◆ Records supplied

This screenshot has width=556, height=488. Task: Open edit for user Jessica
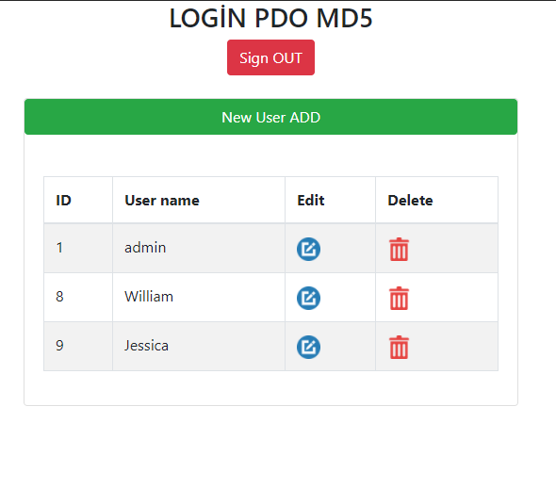308,347
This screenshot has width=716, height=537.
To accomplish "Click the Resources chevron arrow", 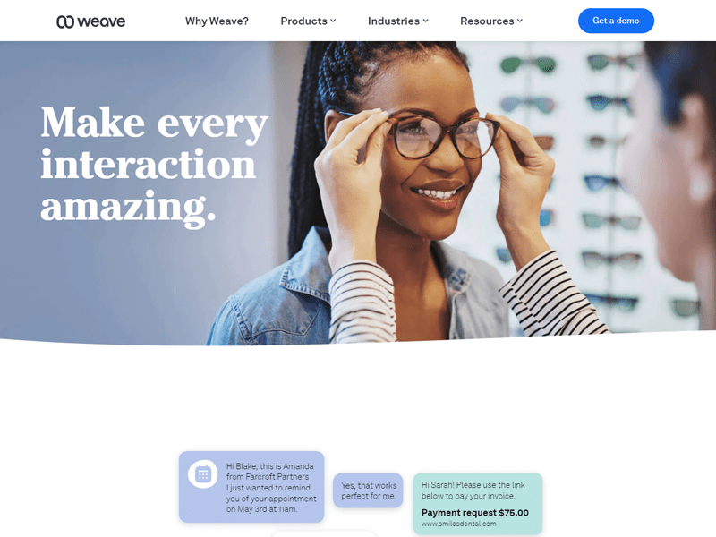I will click(520, 21).
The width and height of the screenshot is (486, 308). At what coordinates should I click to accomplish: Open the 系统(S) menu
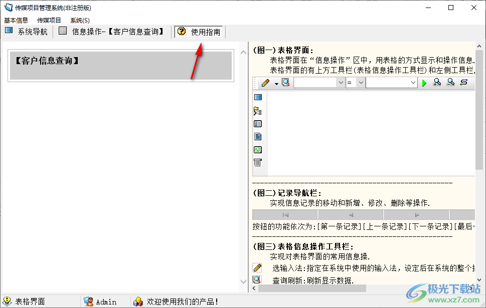coord(80,21)
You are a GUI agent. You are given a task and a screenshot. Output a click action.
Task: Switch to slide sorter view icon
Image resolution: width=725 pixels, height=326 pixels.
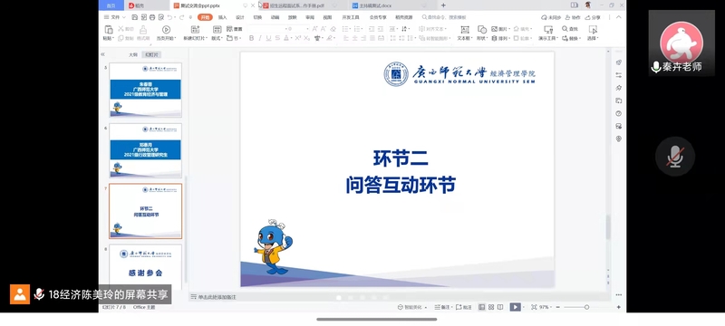[491, 307]
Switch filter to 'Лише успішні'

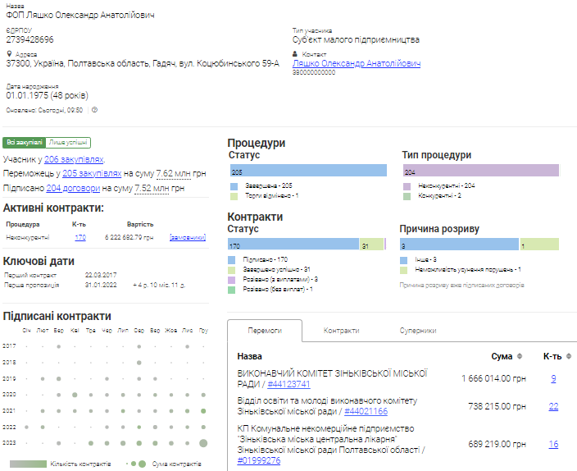coord(68,142)
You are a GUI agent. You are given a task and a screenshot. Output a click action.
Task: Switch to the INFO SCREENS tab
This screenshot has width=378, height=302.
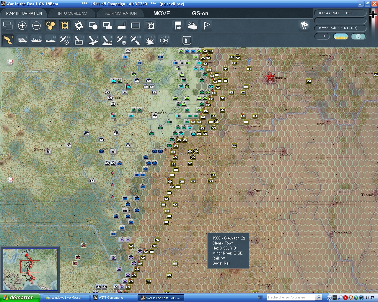click(72, 13)
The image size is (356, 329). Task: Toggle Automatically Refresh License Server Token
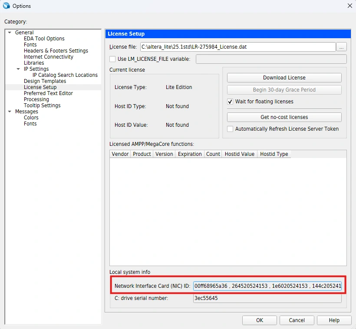pos(230,129)
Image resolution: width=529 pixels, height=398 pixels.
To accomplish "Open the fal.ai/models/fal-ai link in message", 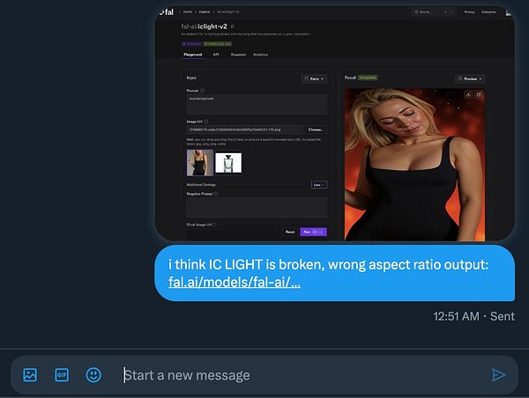I will pos(235,282).
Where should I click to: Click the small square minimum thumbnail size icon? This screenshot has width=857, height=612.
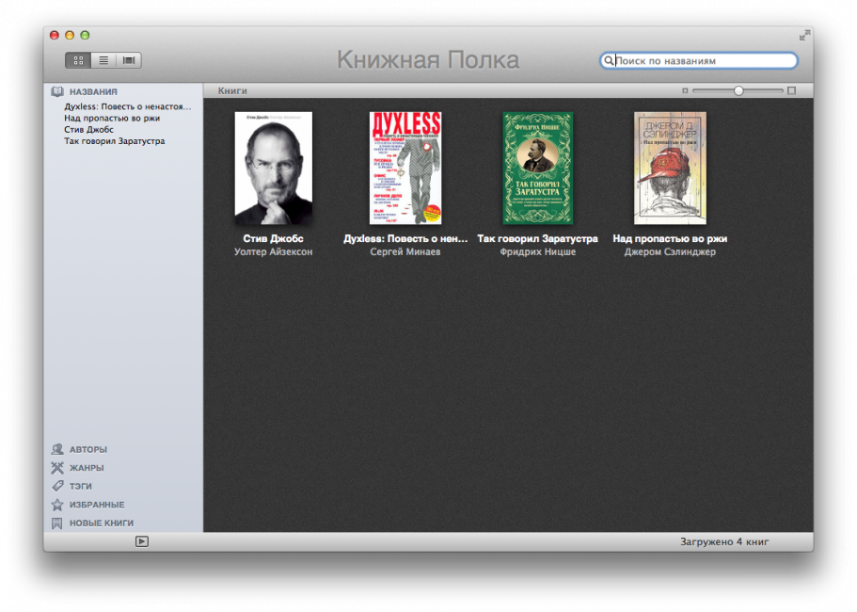(x=685, y=91)
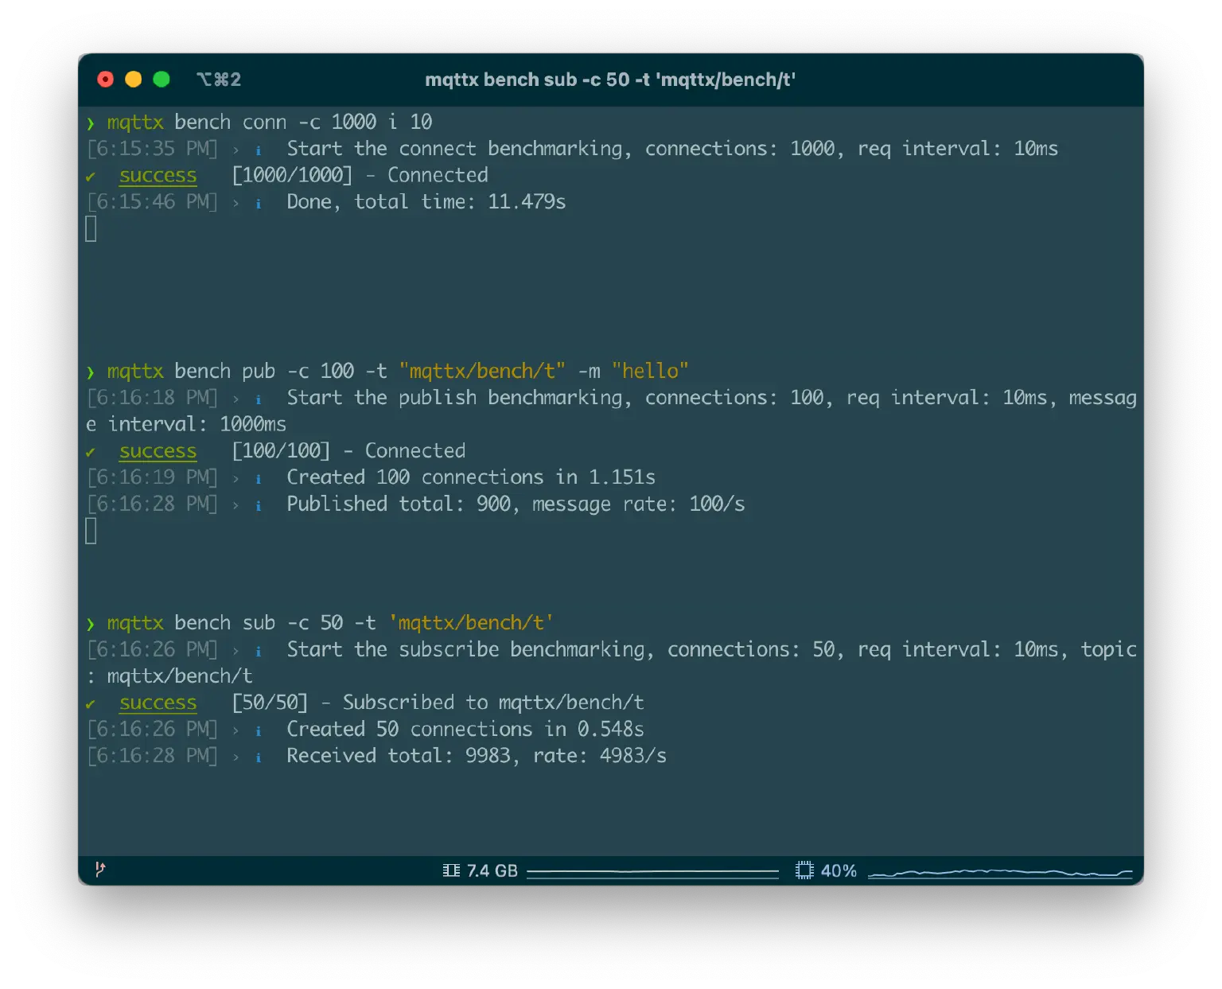Open the 'success' link in the publish section
This screenshot has width=1222, height=989.
158,450
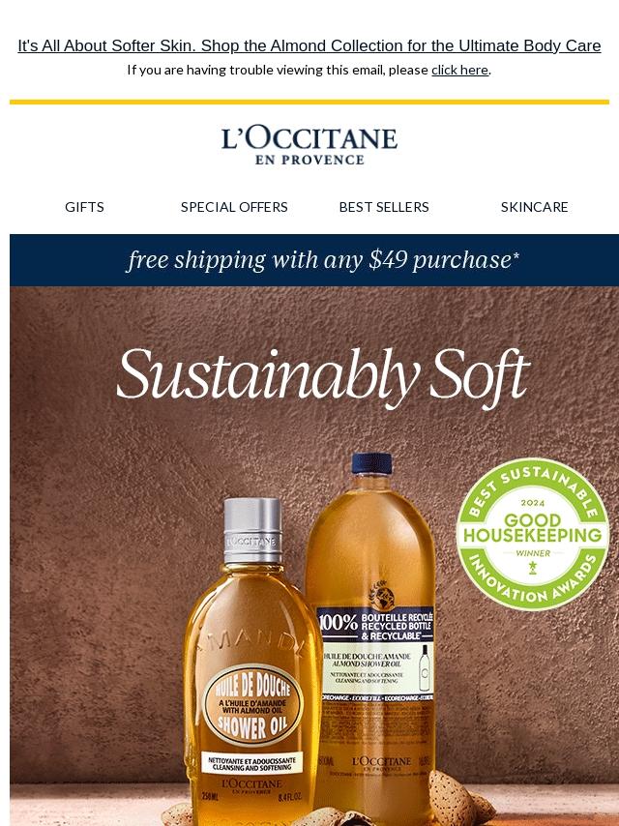This screenshot has height=826, width=619.
Task: Open the Almond Collection headline link
Action: (310, 45)
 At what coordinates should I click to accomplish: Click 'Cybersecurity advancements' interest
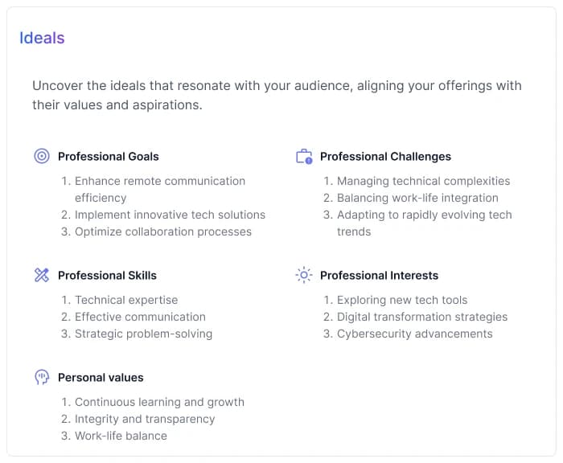coord(414,334)
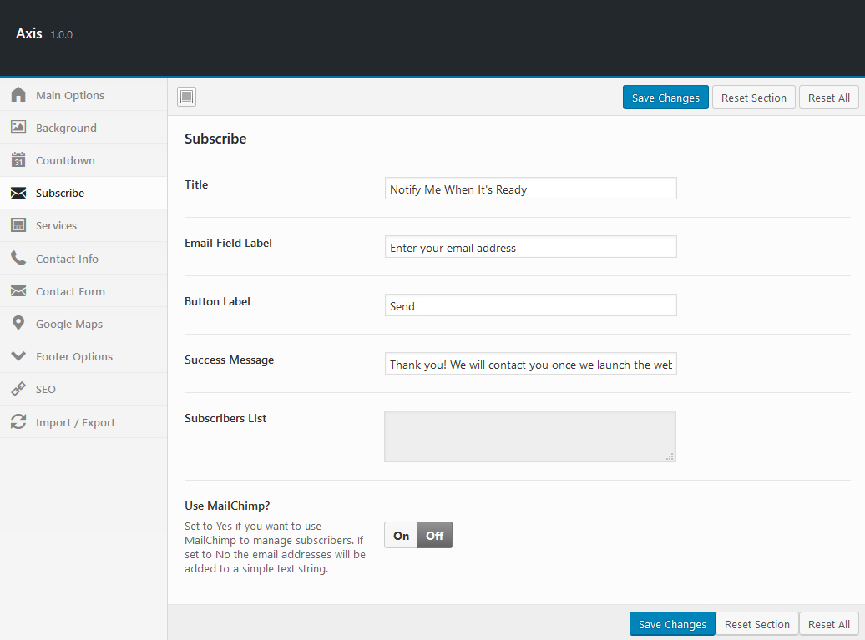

◆ Your goal
Copy nothing but the lines above from the one with "At what coordinates should I click to accomplish: Click" through the end of the material, word for word, and drop the pictures.

◆ Response area
 At what coordinates should I click to accomplish: Click 'Cybersecurity advancements' interest
coord(414,334)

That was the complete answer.